#### Records for this exercise ####

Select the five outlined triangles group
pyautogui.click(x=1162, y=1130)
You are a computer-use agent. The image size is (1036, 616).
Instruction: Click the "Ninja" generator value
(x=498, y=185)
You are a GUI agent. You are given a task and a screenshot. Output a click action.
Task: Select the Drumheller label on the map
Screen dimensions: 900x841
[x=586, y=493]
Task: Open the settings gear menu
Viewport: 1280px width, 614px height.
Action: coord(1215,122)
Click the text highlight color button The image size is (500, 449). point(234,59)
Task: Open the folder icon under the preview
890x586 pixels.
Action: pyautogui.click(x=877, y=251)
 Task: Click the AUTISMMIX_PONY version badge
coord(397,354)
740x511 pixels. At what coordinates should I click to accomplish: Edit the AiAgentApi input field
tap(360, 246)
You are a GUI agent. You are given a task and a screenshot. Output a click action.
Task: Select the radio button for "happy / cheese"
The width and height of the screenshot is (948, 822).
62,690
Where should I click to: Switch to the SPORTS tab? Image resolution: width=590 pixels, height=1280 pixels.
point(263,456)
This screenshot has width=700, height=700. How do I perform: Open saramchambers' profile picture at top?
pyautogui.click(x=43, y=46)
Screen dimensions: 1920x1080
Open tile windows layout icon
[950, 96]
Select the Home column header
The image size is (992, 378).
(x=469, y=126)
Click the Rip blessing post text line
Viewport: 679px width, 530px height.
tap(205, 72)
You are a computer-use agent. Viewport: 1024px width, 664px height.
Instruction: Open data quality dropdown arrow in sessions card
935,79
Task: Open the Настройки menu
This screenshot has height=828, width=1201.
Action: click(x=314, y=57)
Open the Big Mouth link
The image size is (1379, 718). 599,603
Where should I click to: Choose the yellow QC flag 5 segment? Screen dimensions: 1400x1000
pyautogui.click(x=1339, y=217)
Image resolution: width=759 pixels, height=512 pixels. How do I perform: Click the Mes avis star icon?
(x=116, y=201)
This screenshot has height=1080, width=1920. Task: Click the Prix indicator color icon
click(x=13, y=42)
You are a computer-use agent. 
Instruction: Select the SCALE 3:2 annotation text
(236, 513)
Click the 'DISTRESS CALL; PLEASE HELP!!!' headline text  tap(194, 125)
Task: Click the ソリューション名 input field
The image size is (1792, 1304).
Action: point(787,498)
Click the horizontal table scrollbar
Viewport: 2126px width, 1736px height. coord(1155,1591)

####

▸ **Goal of the exercise**
Turn the records, starting at the first line and ending at the line containing "pyautogui.click(x=1339, y=217)", into a numbered list with blank lines left out.

▸ **Output for this task**
1. Select the five outlined triangles group
2. pyautogui.click(x=1162, y=1130)
3. You are a computer-use agent. The image size is (1036, 616).
4. Instruction: Click the "Ninja" generator value
5. (x=498, y=185)
6. You are a GUI agent. You are given a task and a screenshot. Output a click action.
7. Task: Select the Drumheller label on the map
8. Screen dimensions: 900x841
9. [x=586, y=493]
10. Task: Open the settings gear menu
11. Viewport: 1280px width, 614px height.
12. Action: coord(1215,122)
13. Click the text highlight color button The image size is (500, 449). point(234,59)
14. Task: Open the folder icon under the preview
15. 890x586 pixels.
16. Action: pyautogui.click(x=877, y=251)
17.  Task: Click the AUTISMMIX_PONY version badge
18. coord(397,354)
19. 740x511 pixels. At what coordinates should I click to accomplish: Edit the AiAgentApi input field
20. tap(360, 246)
21. You are a GUI agent. You are given a task and a screenshot. Output a click action.
22. Task: Select the radio button for "happy / cheese"
23. The width and height of the screenshot is (948, 822).
24. 62,690
25. Where should I click to: Switch to the SPORTS tab? Image resolution: width=590 pixels, height=1280 pixels.
26. point(263,456)
27. This screenshot has width=700, height=700. How do I perform: Open saramchambers' profile picture at top?
28. pyautogui.click(x=43, y=46)
29. Screen dimensions: 1920x1080
30. Open tile windows layout icon
31. [950, 96]
32. Select the Home column header
33. The image size is (992, 378).
34. (x=469, y=126)
35. Click the Rip blessing post text line
36. Viewport: 679px width, 530px height.
37. tap(205, 72)
38. You are a computer-use agent. Viewport: 1024px width, 664px height.
39. Instruction: Open data quality dropdown arrow in sessions card
40. 935,79
41. Task: Open the Настройки menu
42. This screenshot has height=828, width=1201.
43. Action: click(x=314, y=57)
44. Open the Big Mouth link
45. The image size is (1379, 718). 599,603
46. Where should I click to: Choose the yellow QC flag 5 segment? Screen dimensions: 1400x1000
47. pyautogui.click(x=1339, y=217)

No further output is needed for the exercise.